Devlin: That’s really fascinating.
Soergel: Yeah. We had a marketing team that gave its assistant a desk and they copied it on team communications, they gave it a performance review and these organizations really in terms of their productivity, they ran laps around those who were again, focusing on more of the tech side. I’m kind of dwelling on the customer-facing impact, but in some areas like a fraud analyst, an AI teammate can handle the triage stuff, alerts at three o’clock in the morning, so the human can focus on those cases that really actually require judgment or a relationship manager can, instead of doing all the data prep at the beginning of the sales call, can ask the AI teammate to go off and synthesize the full financial picture of the client so that they can really have a deep conversation. And so it’s pretty easy to start thinking of these AI assistants as a sort of teammate, I think.

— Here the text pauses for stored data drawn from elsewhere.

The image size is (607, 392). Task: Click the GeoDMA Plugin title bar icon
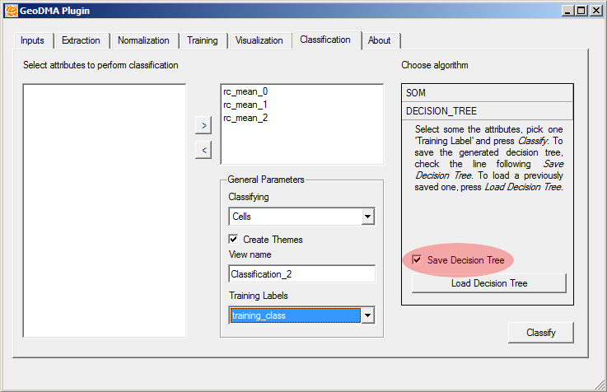tap(11, 11)
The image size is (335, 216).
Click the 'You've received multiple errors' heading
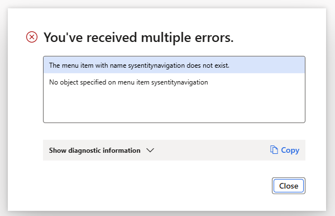click(138, 37)
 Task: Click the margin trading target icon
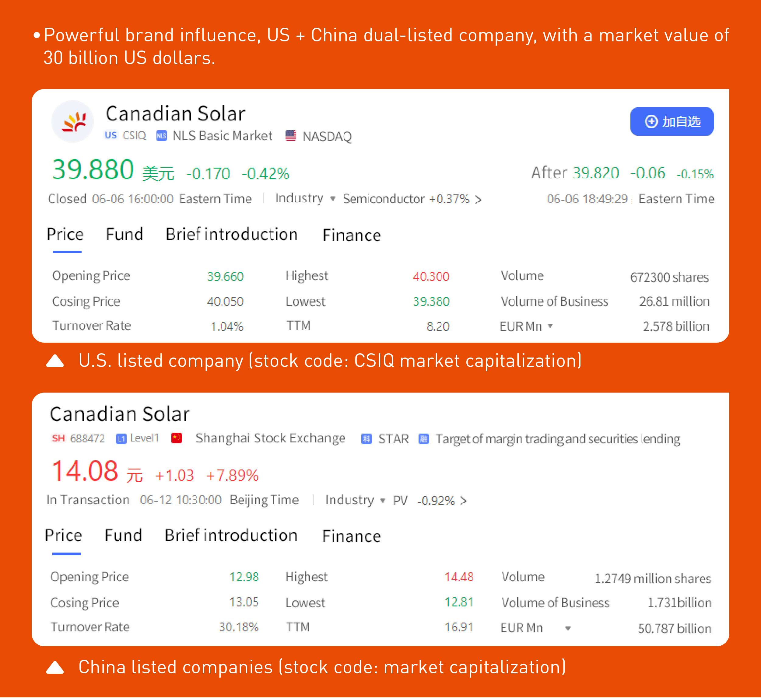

Devlin: A couple of things I wanted to circle back on real quickly if I could. One is the idea that this technology, these AI tools are so kind of tuned into human nature because of the language capabilities that they can sort of, they’re sort of plastic, they’re pliable. They can, like you’re saying, it could be from a Southern accent to a personality that brings in sports. I mean, that just shows you the capabilities of them, which is pretty amazing. Another, I want to make sure I understood you correctly. You were saying that leadership skills for the best leaders translate as well maybe to these agents or teams of agents and humans as they do to just teams of people in the past. And that’s just-
Soergel: Yes, that’s absolutely true.
Devlin: That’s fascinating.
Soergel: Yes, absolutely true. And in that case, I was speaking specifically about a type of leader. The leaders of the teams who have the deepest understanding and the greatest accountability for personifying the brand, that creating that employee experience or that customer experience, really the people who understand how to motivate humans and who understand how to tie that to the culture that the particular financial institution is looking to exude.

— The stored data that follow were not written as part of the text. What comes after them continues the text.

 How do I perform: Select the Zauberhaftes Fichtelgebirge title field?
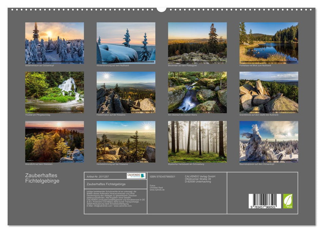point(106,184)
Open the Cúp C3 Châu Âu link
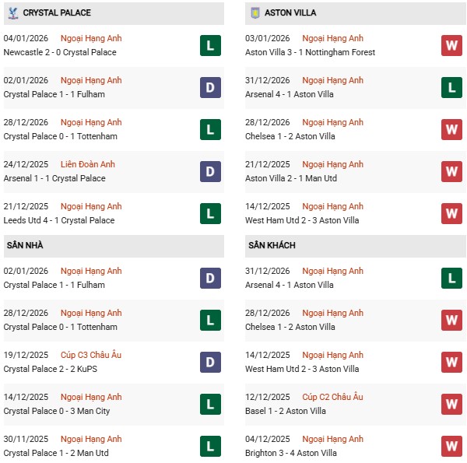Screen dimensions: 467x463 (x=91, y=356)
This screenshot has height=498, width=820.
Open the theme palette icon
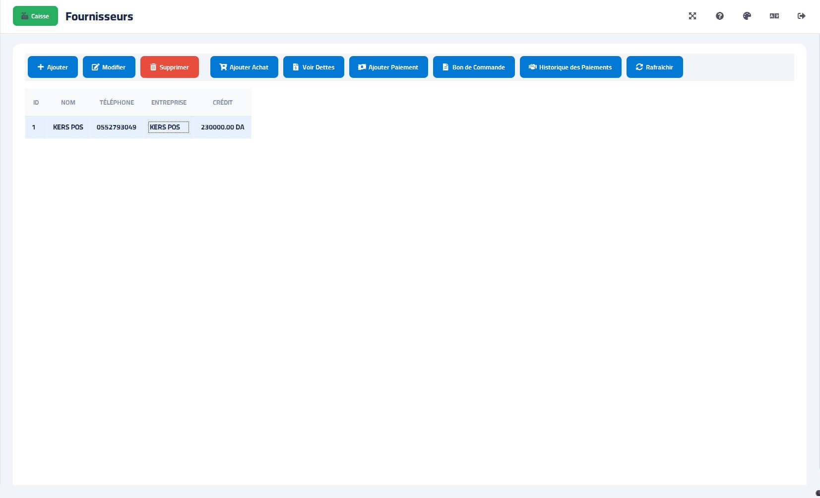click(x=747, y=16)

Devlin: It’s interesting because maybe at some level you’d think intuitively the techie people are the best, but you’re saying that’s not the case?

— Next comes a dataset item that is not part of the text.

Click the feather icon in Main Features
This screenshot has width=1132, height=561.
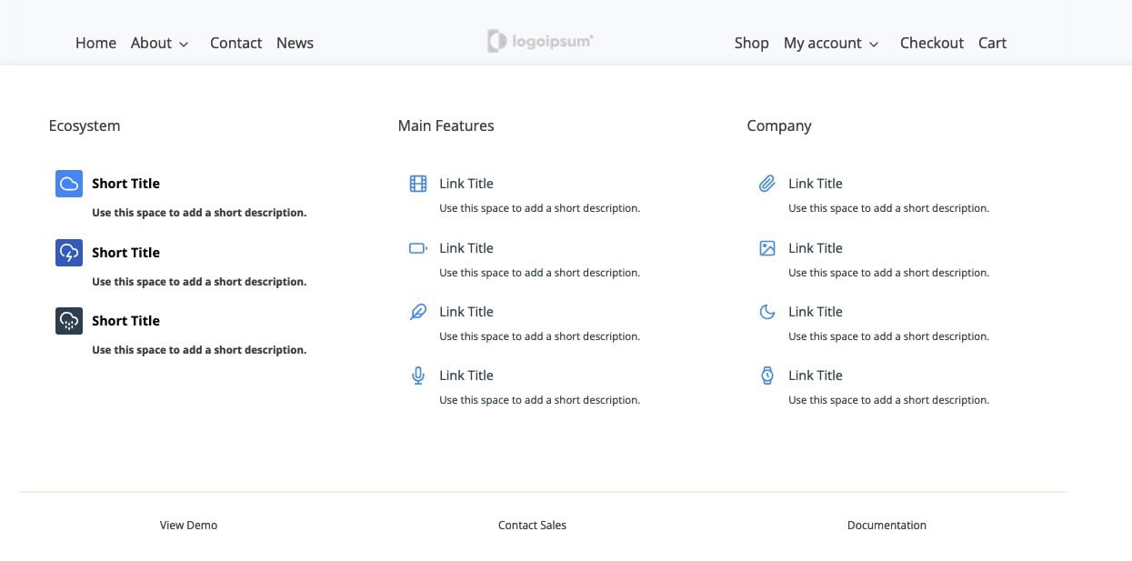click(418, 312)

Soergel: Yeah, no, and it was hard to admit. I spent most of my life as a techie person. Fortunately, I have experience on both sides and more in the marketing and P&L side as well as in the tech side. And I’m not meaning to suggest by any means that the technologists don’t play a vital role. They certainly do. Absolutely. But truly I found myself needing to unlearn a lot of the things that made technology implementations most successful and really lean much more into the techniques that I use to onboard and develop team members. That’s what leads to a better AI agent. Very strange, true.
Devlin: So you talked about how it’s important not to look at this as any other technology. This is not a bolt-on technology. You have to maybe reimagine, reinvent some things and make room for these agents. What is the risk that a bank does or a credit union puts a lot of money into this? They want to get results real quick and they do kind of see it. They treat it more like a technological leap versus what it actually is. What could go wrong? What opportunities could be missed?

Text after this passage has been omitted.